Il y a peu, les spécialistes pouvaient encore alerter facilement contre les arnaques à la carte verte en rappelant que la participation à cette Green Card Lotery était gratuite. Depuis 2025 (et Donald Trump), l’inscription à la loterie coûte désormais un dollar. Si cela peut paraître anodin, c’est en réalité un nouveau revenu sans effort pour les Etats-Unis, puisque près de 25 millions de ressortissants étrangers tentent chaque année leur chance.
Alors que, d’ordinaire, la fenêtre d’inscription pour le Diversity Visa Lottery Program est ouverte de début octobre à début novembre, cette année, la loterie pour l’obtention d’une carte verte en 2027 se fait méchamment attendre. Si le département d’Etat a assuré tout récemment que «le programme continuera à être mis en œuvre comme l'exige la loi», aucune explication n’a été avancée pour justifier le retard.
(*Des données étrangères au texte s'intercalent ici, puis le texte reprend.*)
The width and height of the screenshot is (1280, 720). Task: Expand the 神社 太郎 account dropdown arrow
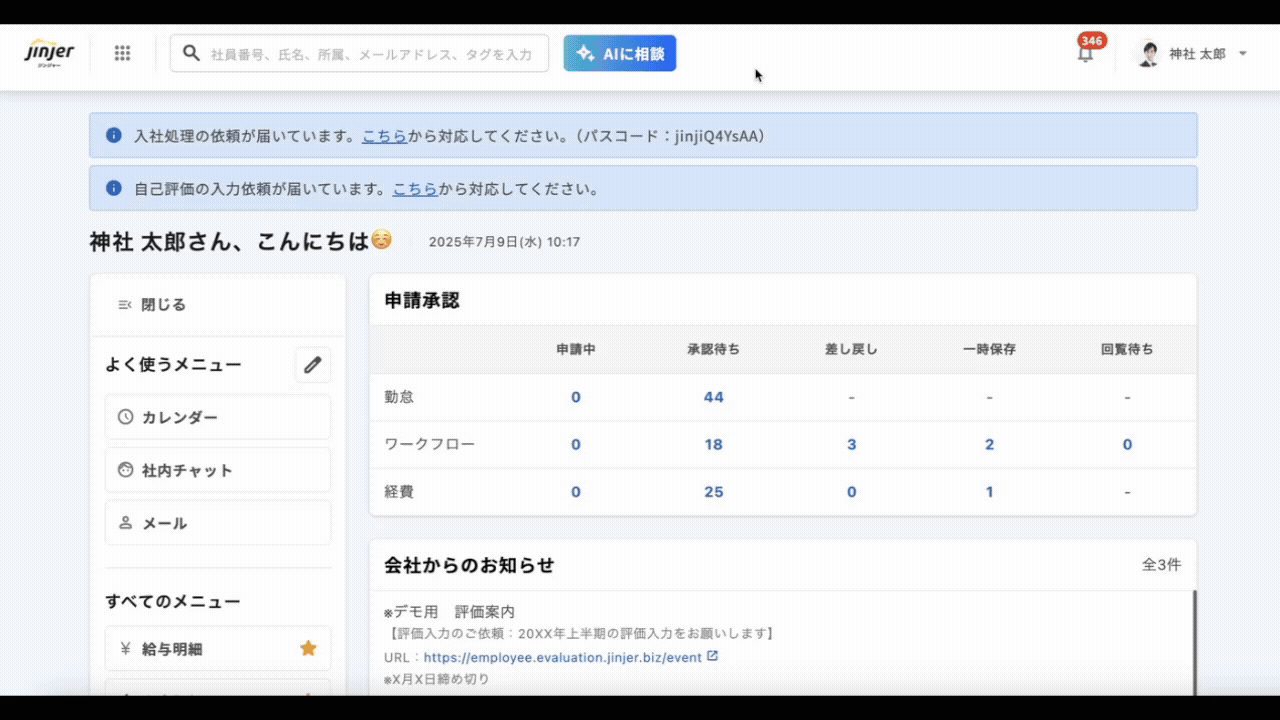(x=1243, y=54)
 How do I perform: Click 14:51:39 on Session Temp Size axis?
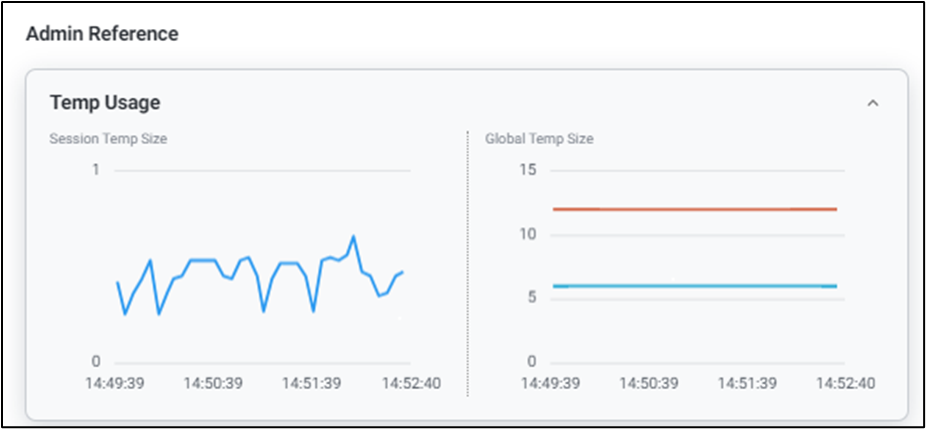(311, 383)
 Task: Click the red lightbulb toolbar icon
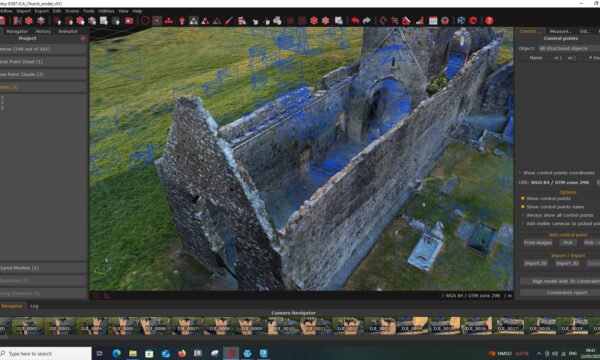[x=182, y=21]
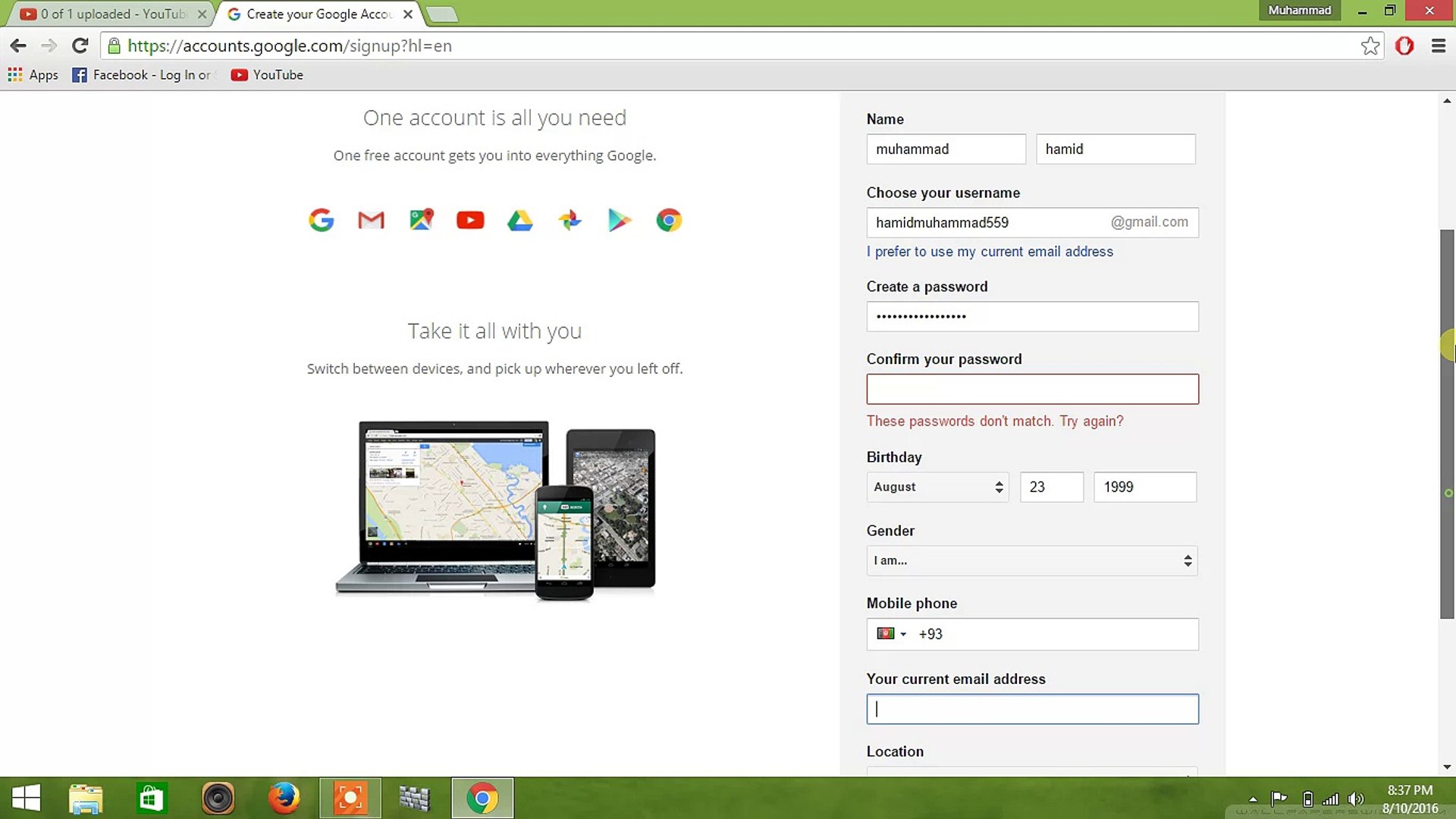This screenshot has height=819, width=1456.
Task: Click the Gmail icon in the product row
Action: (x=371, y=220)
Depuis que l’administration Trump est au pouvoir, plusieurs changements majeurs au niveau des permis de travail ont été annoncés fin septembre, à l’instar d’une salve de frais pour toute entreprise américaine désireuse d’engager un employé étranger: le visa H1-B, très utilisé par les employeurs américains pour attirer des spécialistes hautement qualifiés, leur coûtera désormais la somme invraisemblable de 100 000 dollars.
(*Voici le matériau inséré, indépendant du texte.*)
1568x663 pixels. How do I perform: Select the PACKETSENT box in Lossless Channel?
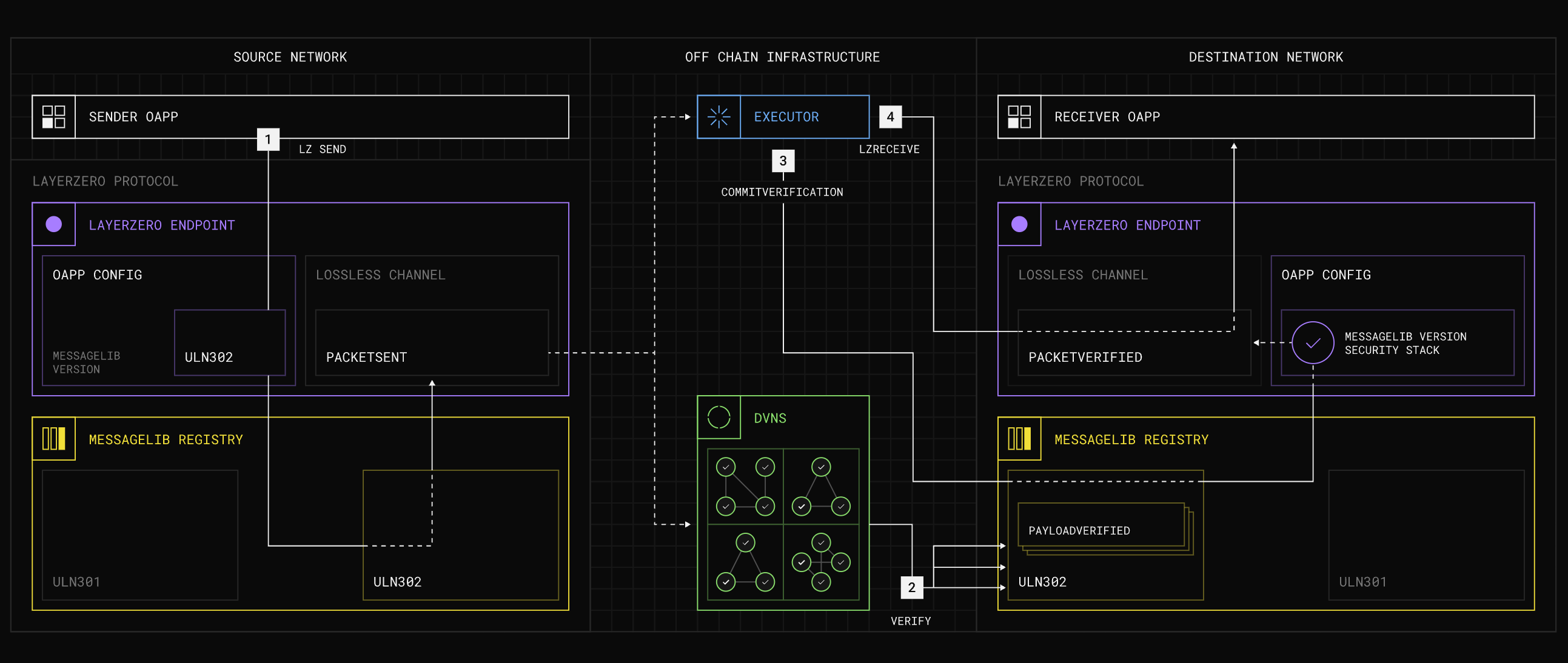[432, 342]
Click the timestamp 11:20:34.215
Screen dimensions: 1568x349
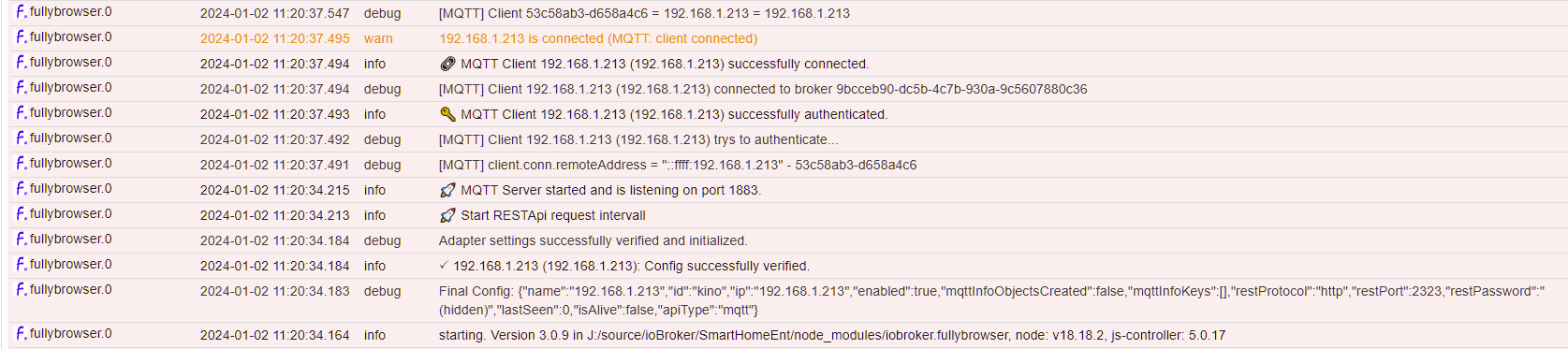[275, 190]
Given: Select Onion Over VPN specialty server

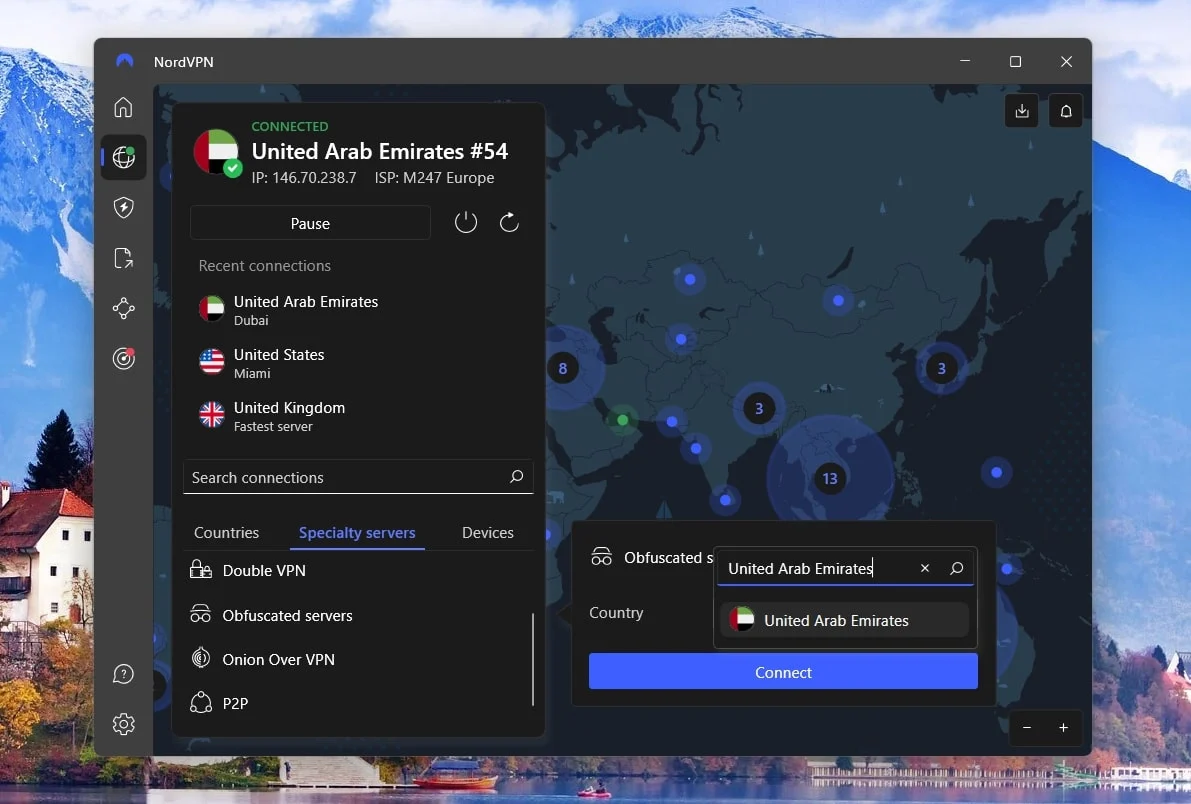Looking at the screenshot, I should point(278,659).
Ce qui a créé un gros vent de panique dans la Silicon Valley, les aéroports, mais également chez Microsoft ou Amazon. Cette dernière avait d’ailleurs alerté ses travailleurs étrangers par l’intermédiaire d’un mémo carrément alarmiste:
La grande question sera de savoir si, depuis l’élection de Donald Trump il y a un an et sa politique migratoire secouante, l’American Dream fait toujours autant rêver les étrangers, au point de tenter leur chance à la loterie de la carte verte, avec le même engouement que dans le passé.
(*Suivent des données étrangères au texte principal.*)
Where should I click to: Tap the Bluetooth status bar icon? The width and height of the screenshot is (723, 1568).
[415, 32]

En Suisse, si la plupart des citoyens expatriés s’installent en Europe (la France en tête), les Etats-Unis sont tout de même sur la troisième marche du podium, avec 84 700 résidents. A noter enfin que, depuis le début de l’année 2025, 68 000 Suisses ont déjà choisi d’émigrer dans un autre pays. «Un record sur dix ans», relayait Blick lundi, citant le tout récent baromètre immobilier de la Banque cantonale de Zurich. Maître Nathalie F. Scott a-t-elle constaté elle-même une baisse des dossiers de visa américain dans son quotidien? «Disons que plusieurs sociétés qui m’avaient contactée n’ont plus donné signe, donc je suppose qu’elles ont laissé tomber, mais elles ont aussi pu décider d’utiliser l’une de ces usines à visas».
Et puis, si le Graal standard venait à vous résister, il reste le pass VIP dégoupillé par Donald Trump pour booster l’économie américaine et attirer les plus riches d’entre nous. Seul hic, il vous faudra débourser (au minimum) cinq millions de dollars pour espérer posséder cette fameuse «Gold Card».